## ACTION ITEM
Output the listing below exactly, minus its images.

## GIVEN RECORDS
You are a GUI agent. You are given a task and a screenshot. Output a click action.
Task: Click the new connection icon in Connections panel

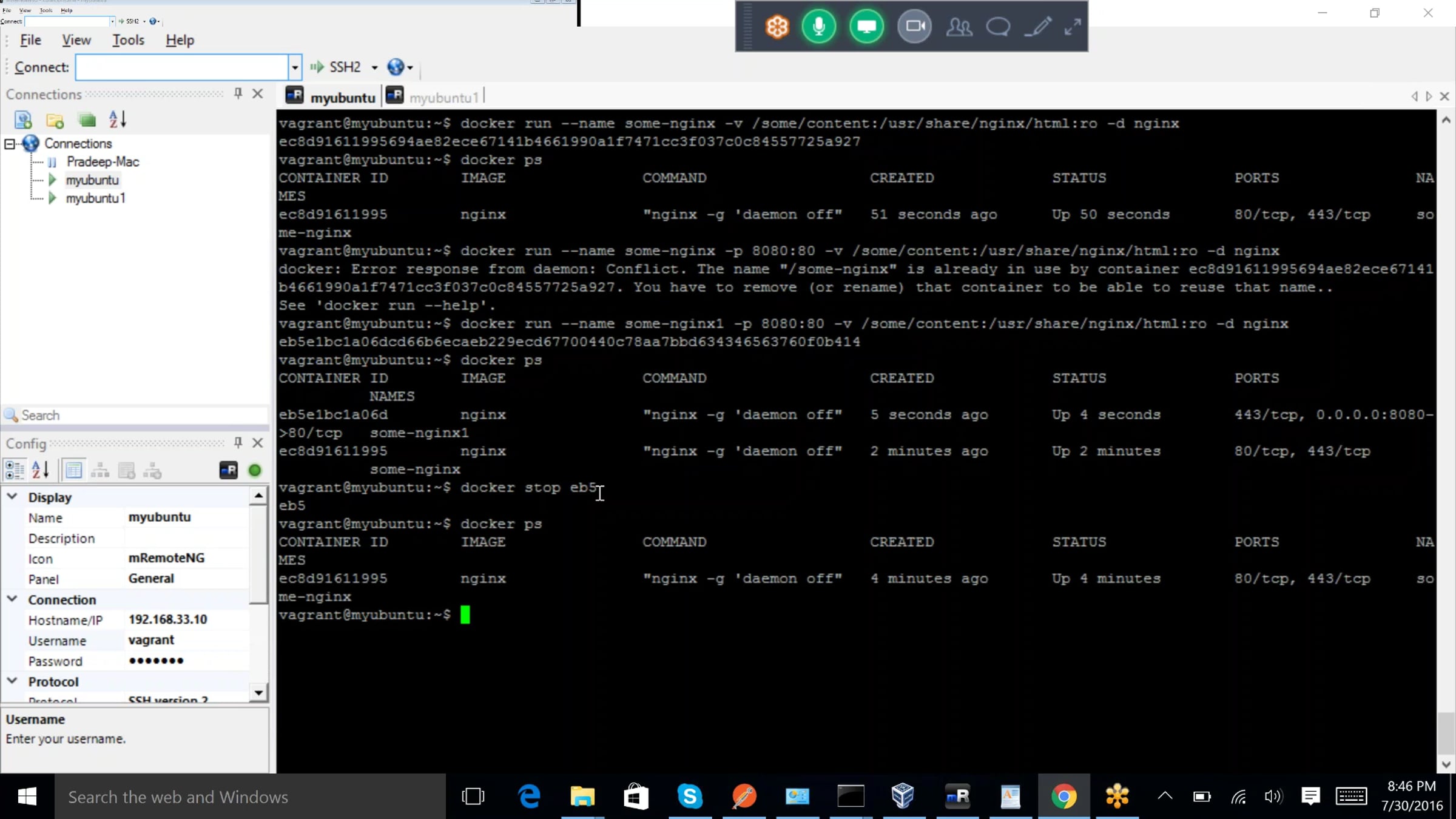click(23, 120)
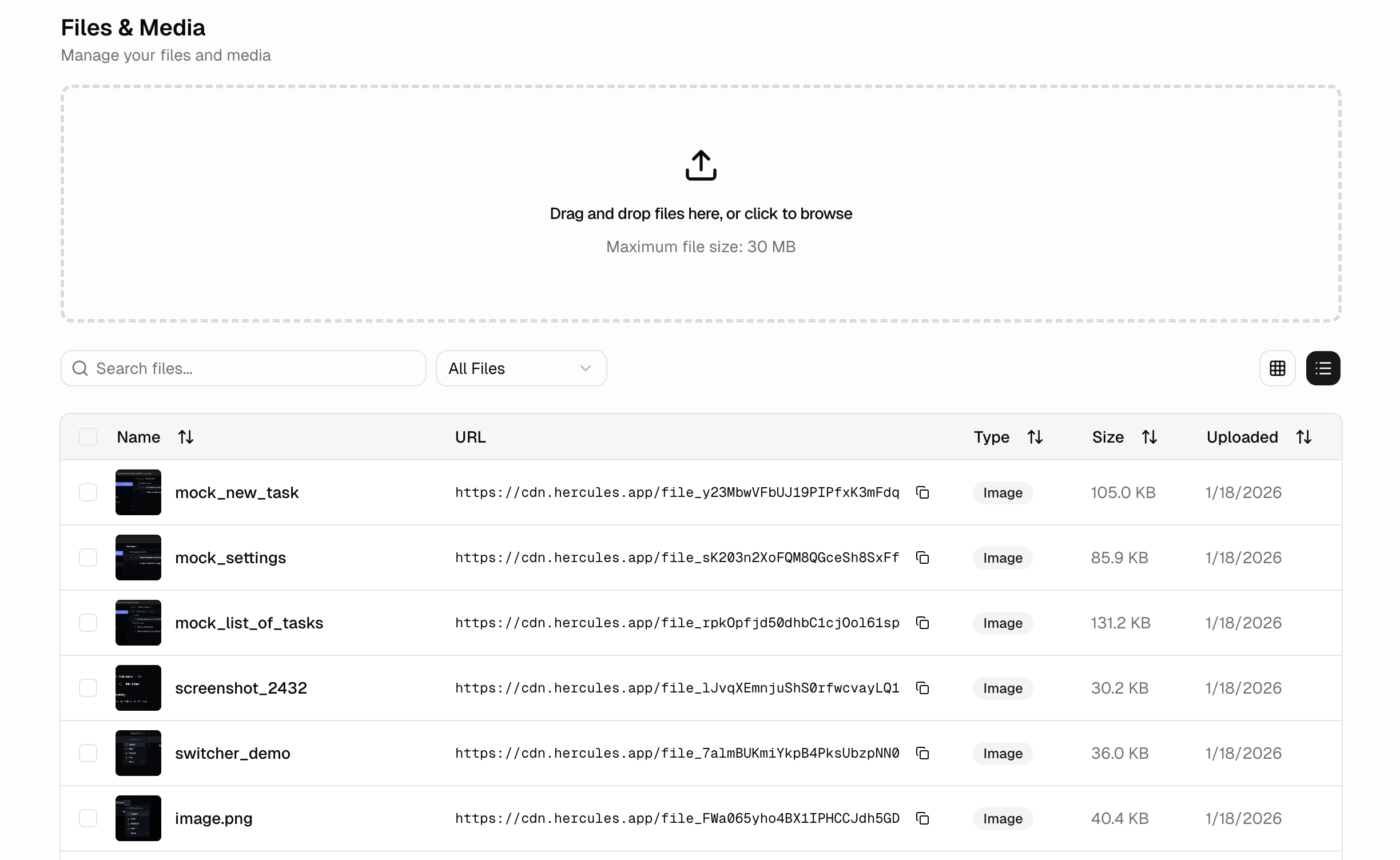Image resolution: width=1400 pixels, height=860 pixels.
Task: Open the screenshot_2432 thumbnail preview
Action: (138, 688)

## WRITTEN RESPONSE
You are a GUI agent. You are given a task and a screenshot. Output a click action.
Task: Click the new connection icon in Connections panel

click(23, 120)
Image resolution: width=1400 pixels, height=860 pixels.
Task: Open the screenshot_2432 thumbnail preview
Action: (138, 688)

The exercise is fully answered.